Configure your API token (create one at https://mineru.net/apiManage/token):
mineru-open-api auth # Interactive token setup
export MINERU_TOKEN="your-token" # Or set via environment variable
Token resolution order: --token flag > MINERU_TOKEN env > ~/.mineru/config.yaml.
| Format | flash-extract | extract |
|---|---|---|
PDF (.pdf) | Yes | Yes |
Images (.png, .jpg, .jpeg, .jp2, .webp, .gif, .bmp) | Yes | Yes |
Word (.docx) | Yes | Yes |
Word (.doc) | No | Yes |
PowerPoint (.pptx) | Yes | Yes |
PowerPoint (.ppt) | No | Yes |
HTML (.html) | No | Yes |
| URLs (remote files) | Yes | Yes |
The crawl command accepts any HTTP/HTTPS URL and extracts web page content.

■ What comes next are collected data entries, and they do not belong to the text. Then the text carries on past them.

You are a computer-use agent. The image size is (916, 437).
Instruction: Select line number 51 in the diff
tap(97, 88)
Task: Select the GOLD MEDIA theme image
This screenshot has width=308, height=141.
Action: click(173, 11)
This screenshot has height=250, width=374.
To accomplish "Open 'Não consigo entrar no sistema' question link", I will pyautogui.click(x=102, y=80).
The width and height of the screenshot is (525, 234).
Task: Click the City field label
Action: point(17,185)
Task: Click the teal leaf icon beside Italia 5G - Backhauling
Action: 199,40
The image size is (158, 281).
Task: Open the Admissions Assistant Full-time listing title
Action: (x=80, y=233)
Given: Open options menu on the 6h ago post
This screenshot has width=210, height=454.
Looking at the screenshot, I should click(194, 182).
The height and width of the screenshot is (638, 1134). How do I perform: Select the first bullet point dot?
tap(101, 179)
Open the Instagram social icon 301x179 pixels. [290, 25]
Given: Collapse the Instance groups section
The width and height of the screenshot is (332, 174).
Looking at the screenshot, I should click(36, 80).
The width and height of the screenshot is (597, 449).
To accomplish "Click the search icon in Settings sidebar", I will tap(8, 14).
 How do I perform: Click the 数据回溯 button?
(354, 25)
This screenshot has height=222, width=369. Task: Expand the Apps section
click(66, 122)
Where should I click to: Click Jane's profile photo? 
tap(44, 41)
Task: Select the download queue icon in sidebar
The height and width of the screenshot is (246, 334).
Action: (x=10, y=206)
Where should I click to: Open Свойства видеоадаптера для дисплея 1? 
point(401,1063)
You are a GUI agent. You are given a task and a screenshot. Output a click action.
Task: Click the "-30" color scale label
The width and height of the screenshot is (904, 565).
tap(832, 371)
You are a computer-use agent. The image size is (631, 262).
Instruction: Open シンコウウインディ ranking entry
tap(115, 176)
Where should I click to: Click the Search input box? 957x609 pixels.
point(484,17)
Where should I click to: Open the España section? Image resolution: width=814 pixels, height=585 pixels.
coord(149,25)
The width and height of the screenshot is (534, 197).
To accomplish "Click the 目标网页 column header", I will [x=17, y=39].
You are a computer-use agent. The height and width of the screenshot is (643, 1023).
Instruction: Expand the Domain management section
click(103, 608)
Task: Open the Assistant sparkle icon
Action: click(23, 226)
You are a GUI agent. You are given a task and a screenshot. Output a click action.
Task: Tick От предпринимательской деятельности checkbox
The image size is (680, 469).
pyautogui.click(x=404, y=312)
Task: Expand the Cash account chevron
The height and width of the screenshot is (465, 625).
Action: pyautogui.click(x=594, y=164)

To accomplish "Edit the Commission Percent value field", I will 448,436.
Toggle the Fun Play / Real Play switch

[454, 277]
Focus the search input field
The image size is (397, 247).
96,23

Fast, token-free document extraction. Outputs Markdown only. No table recognition. Limited to 10 MB / 20 pages per file, with IP-based rate limiting.
mineru-open-api flash-extract report.pdf # Markdown to stdout
mineru-open-api flash-extract report.pdf -o ./out/ # Save to file
mineru-open-api flash-extract https://example.com/doc.pdf # URL mode
mineru-open-api flash-extract report.pdf --language en # Specify language
mineru-open-api flash-extract report.pdf --pages 1-10 # Page range
| Flag | Short | Default | Description |
|---|---|---|---|
--output | -o | (stdout) | Output path (file or directory) |
--language | ch | Document language | |
--pages | (all) | Page range, e.g. 1-10 | |
--timeout | 900 | Timeout in seconds |
Convert PDFs, images, and other documents to Markdown or other formats. Supports table/formula recognition, OCR, multiple output formats, and batch mode.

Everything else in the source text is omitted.